Page 21 of My Three Roommates

Even as Kenna comes back to the bedroom with a glass of water, I can’t resist stealing one last covert glance at Cody's ripped body as he starts getting dressed. I was so hyper-aware of him, I didn’t even notice her leave.

“What’re you doing?” I ask as she climbs back into bed.

“Going to sleep.” She’s got the sweetest, most contented look on her face. “I’ve got an early meeting tomorrow. What’re you guys doing?”

Cody laughs. “Going out.”

“Where?” I blurt out without thinking. I’ve never asked him what he’s up to before. Fortunately he doesn’t act like there’s anything unusual about my question.

“I’m heading out a bar not far from here,” he says. “Do you want to come along?” He squeezes Kenna’s foot through the blankets.

“Not tonight,” she says firmly. “But I don’t mind if you go with him, Brad.”

Cody turns his laser gaze onto me. “Yeah, come along. It’ll be fun.”

I clear my throat. “I can’t.” Part of me wants to. The other part doesn’t. All of me is consumed by questions. Is he going to pick someone up? Go back to some other guy’s place, since I wouldn’t go for another round with him and Kenna?

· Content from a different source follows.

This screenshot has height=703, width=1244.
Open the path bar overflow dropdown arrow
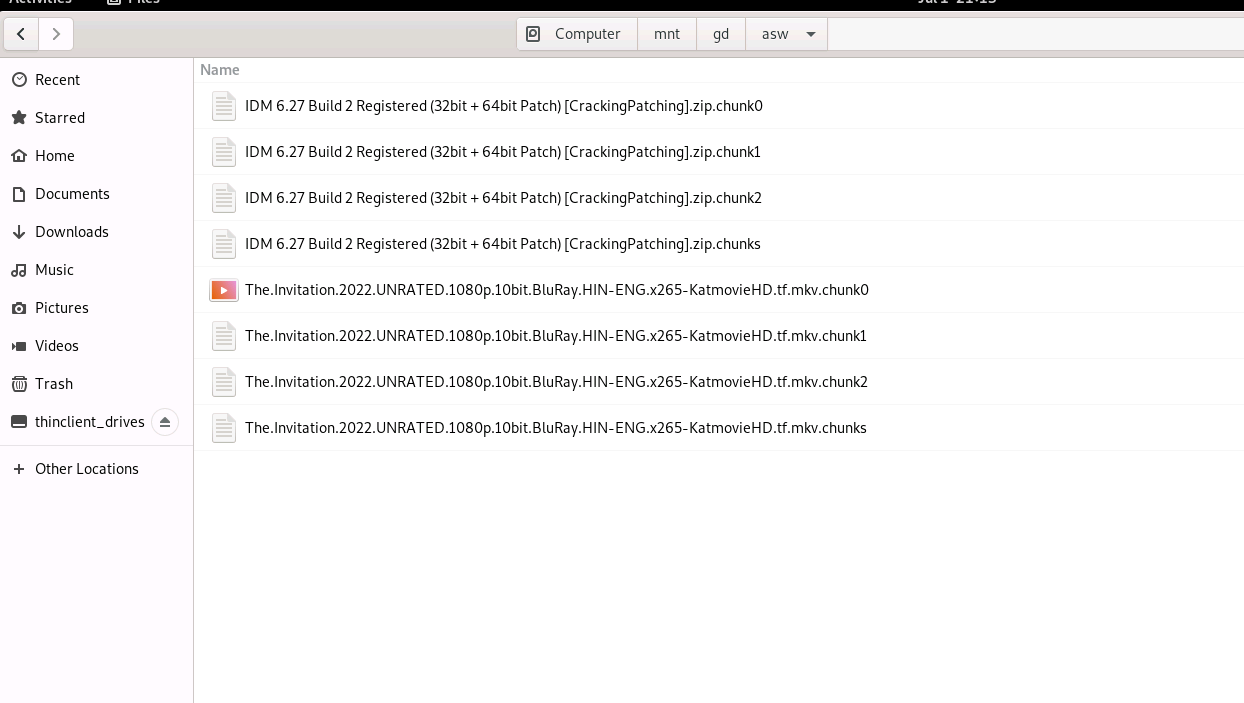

I know I’ve got no right to have any opinion about what he might do.

I still can’t help myself.

Fortunately Cody doesn’t press me to come along. It’s bad enough to wonder what he’s going to get up to tonight. Seeing it go down in person would be too much.

After a couple of goodbye kisses for Kenna from both of us, Cody and I leave the bedroom together. I’m extremely uncomfortable walking down the hall beside him. I’m much more aware than I want to be of his body and everything we just did.

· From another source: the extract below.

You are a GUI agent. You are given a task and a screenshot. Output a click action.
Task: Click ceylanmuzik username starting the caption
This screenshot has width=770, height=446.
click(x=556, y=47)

Not to mention the mind-blowing new world that he just showed me. I’m never going to be the same again and it's all because of him.

Cody stops suddenly before we get to the front door. I realize I should’ve turned off to the kitchen sooner. Great, now it looks like I was walking him out.

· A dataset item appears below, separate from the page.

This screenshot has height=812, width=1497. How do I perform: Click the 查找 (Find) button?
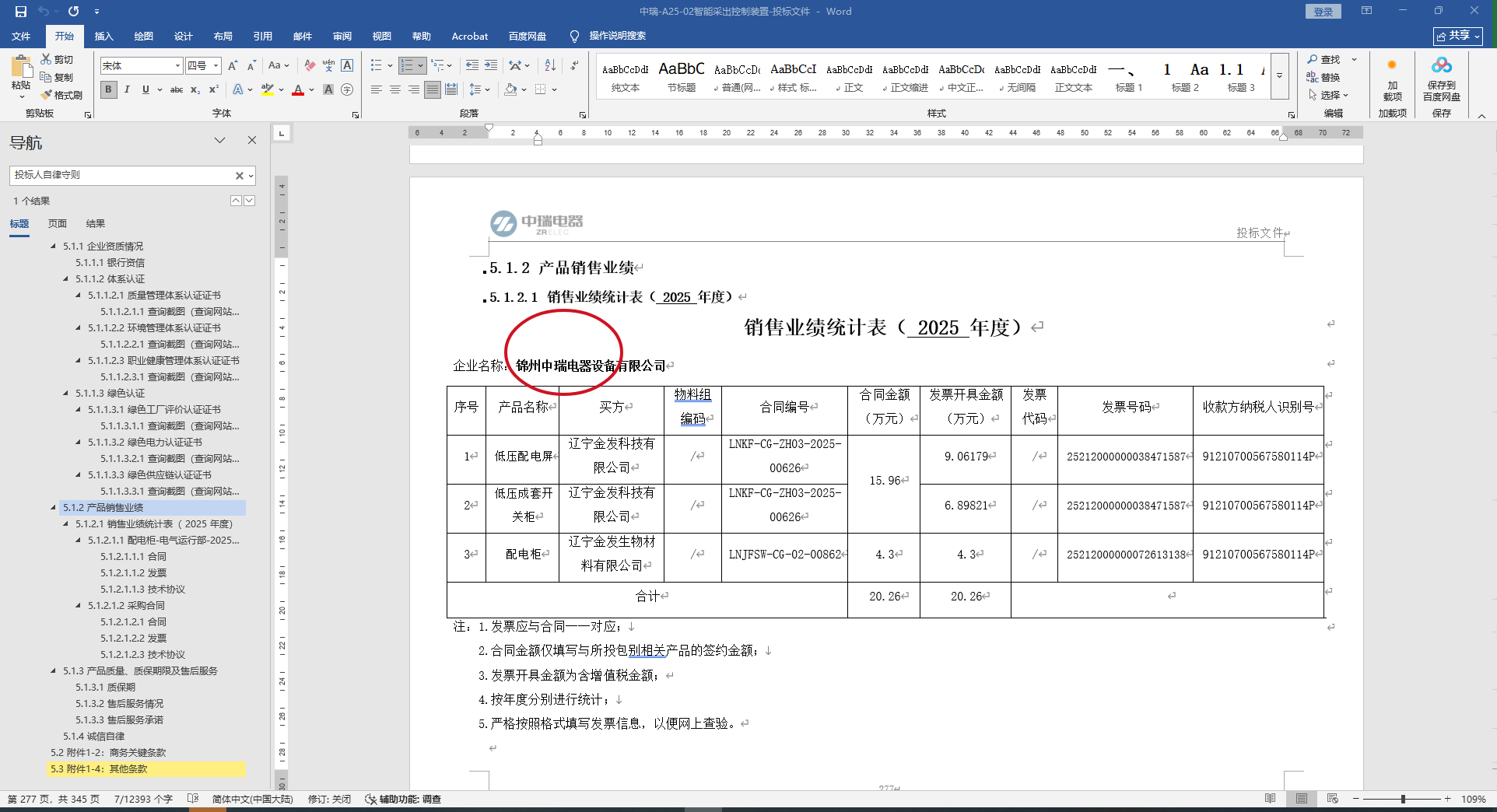(1324, 59)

Suddenly, without warning, Cody pulls me into a tight embrace in one very quick, fluid motion. I have to fight the urge to close my eyes as he presses his body firmly against mine.

“Hey. You okay with it all?”

I tense up. I have no idea what to say. Yes. No. I don’t even know what to make of the conflicting emotions racing through my mind.

Cody’s waiting for an answer, not letting me go until he gets one. I don’t want him to. All I want is to sink into his embrace and forget all of my doubts.

Then drag him back to the bedroom.

My heart pounds with indecision.

He nods as if I actually have answered him. “Just don’t go all straight guy on me.”

I can barely form the question. “What does that mean?”

His lips are distracting. One thing we didn’t do is kiss. Do I want to kiss him? Should I?

“You know.” He rolls his eyes. “Start acting all weird. Pretend it didn’t happen. Make stupid, offensive gay jokes.”

“I wouldn’t do that.” The pain in his eyes is clear. It’s a hurt that's been inflicted on him too many times before. For a fleeting moment, I get a glimpse of what it must’ve been like for him growing up. I start to understand why he’s so quick to go on the defensive, to be the first one to make a sarcastic comment.

Neither one of us says a word. He’s staring at me, his gaze intense and searching. As if he’s trying to work out if he can really trust me.

It’s strangely vulnerable moment. There’s a powerful sense of connection between us. Something’s shifted. I’m sure he feels it too.

“I believe you.” Cody steps back, breaking our embrace. For a moment I think he’s going to change his mind and stay here. Instead he turns away. “See you later, man.”

I want to ask him to stay. The sense of loss I have is almost overwhelming.